NEWSLETTER
The LLM have shown a strong performance in the response of the questions of the knowledge graphics (KGQA) taking advantage of the planning and interactive strategies to consult knowledge graphs. Many existing approaches are based on sparql -based tools to recover information, allowing models to generate precise answers. Some methods improve the reasoning skills of the LLM through the construction of reasoning routes based on tools, while others use decision -making frames that use environmental feedback to interact with knowledge graphics. Although these strategies have improved the precision of KGQA, they often blur the distinction between the use of the tool and real reasoning. This confusion reduces interpretability, decreases readability and increases the risk of invocations of hallucinated tools, where models generate incorrect or irrelevant responses due to excessive dependence on parametric knowledge.
To address these limitations, researchers have explored memory aquatic techniques that provide external knowledge storage to support complex reasoning. The previous work has integrated memory modules for long -term context retention, allowing more reliable decision making. KGQA's first methods used key value and graphic neural networks to infer answers, while recent LLM -based approaches take advantage of large -scale models for improved reasoning. Some strategies use supervised fine adjustments to improve understanding, while others use discriminatory techniques to mitigate hallucinations. However, existing KGQA methods still struggle to separate the reasoning of the invocation of the tool, which leads to the lack of focus on logical inference.
Researchers from the Harbin Institute of technology propose the reconstruction of aquatic consultations (MEMQ), a framework that separates the reasoning of the invocation of tools in KGQA based on LLM. MEMQ establishes a structured consultation memory using descriptions generated by LLM of decomposed consultation statements, allowing independent reasoning. This approach improves readability by generating explicit reasoning steps and recovering relevant memory based on semantic similarity. MEMQ improves interpretability and reduces the use of the hallucinated tool by eliminating dependence on the unnecessary tool. The experimental results show that MEMQ achieves the avant -garde performance at the webqsp and CWQ reference points, which demonstrates its effectiveness to improve KGQA reasoning based on LLM.
MEMQ is designed to separate the reasoning of the invocation of tools in KGQA based on LLM through three key tasks: memory construction, knowledge reasoning and consultation reconstruction. The construction of the memory implies storing consultations of consultations with corresponding natural language descriptions for efficient recovery. The knowledge reasoning process generates structured reasoning plans of several steps, ensuring the logical progression to respond. The reconstruction of consultations then recovers relevant consultation statements based on the semantic similarity and assembles them in a final consultation. MEMQ improves reasoning through the adjustment of LLM with peers of explanation of explanation and uses an adaptive memory recovery strategy, exceeding the above methods at the webqsp and CWQ reference points with latest generation results.
The experiments evaluate the MEMQ performance in the knowledge chart, the response of questions using webqsp and CWQ data sets. The blows@1 and F1 serve as evaluation metrics, with comparisons with baselines based on tools such as Rog and Tog. Memq, based on flame2-7b, surpasses the previous methods, which shows improved reasoning through an aquatic memory approach. Analytical experiments highlight structural and upper edge precision. Ablation studies confirm the effectiveness of MEMQ in the use of tools and the stability of reasoning. Additional analyzes explore reasoning errors, hallucinations, data efficiency and universality of the model, which demonstrates its adaptability between architectures. MEMQ significantly improves structured reasoning while reducing errors in several steps consultations.
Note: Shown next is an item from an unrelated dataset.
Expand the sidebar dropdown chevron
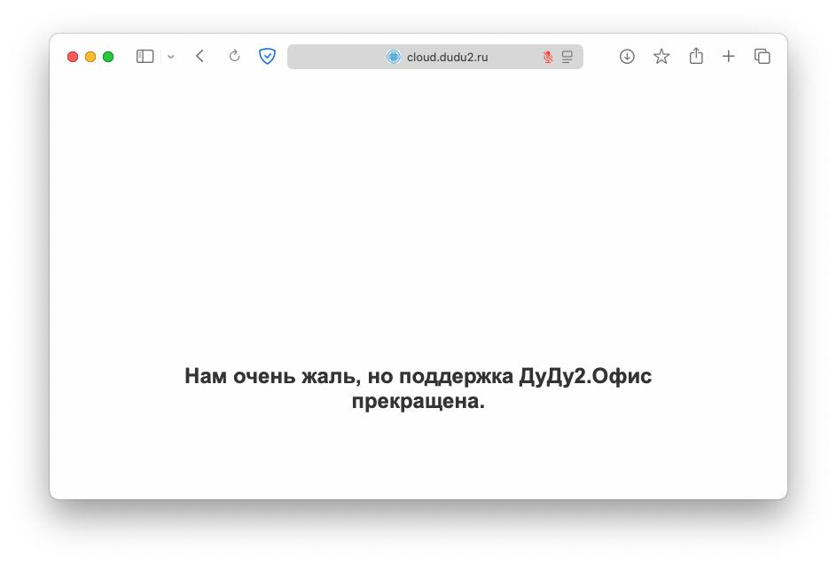 pyautogui.click(x=171, y=57)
In conclusion, the study introduces MEMQ, an aquatic memory frame that separates the reasoning of LLM from the invocation of tools to reduce hallucinations in KGQA. MEMQ improves the reconstruction of consultations and improves the clarity of reasoning by incorporating a consultation memory module. The approach allows the reasoning of natural language by mitigating errors in the use of the tool. Experiments at the webqsp and CWQ points show that Memq exceeds existing methods, achieving latest generation results. When addressing the confusion between the use and reasoning of the tool, MEMQ improves the readability and precision of the responses generated by LLM, offering a more effective approach to KGQA.
Verify he Paper. All credit for this investigation goes to the researchers of this project. In addition, feel free to follow us <a target="_blank" href="https://x.com/intent/follow?screen_name=marktechpost” target=”_blank” rel=”noreferrer noopener”>twitter And don't forget to join our 80k+ ml subject.
Sana Hassan, a consulting intern in Marktechpost and double grade student in Iit Madras, passionate to apply technology and ai to address real world challenges. With great interest in solving practical problems, it provides a new perspective to the intersection of ai and real -life solutions.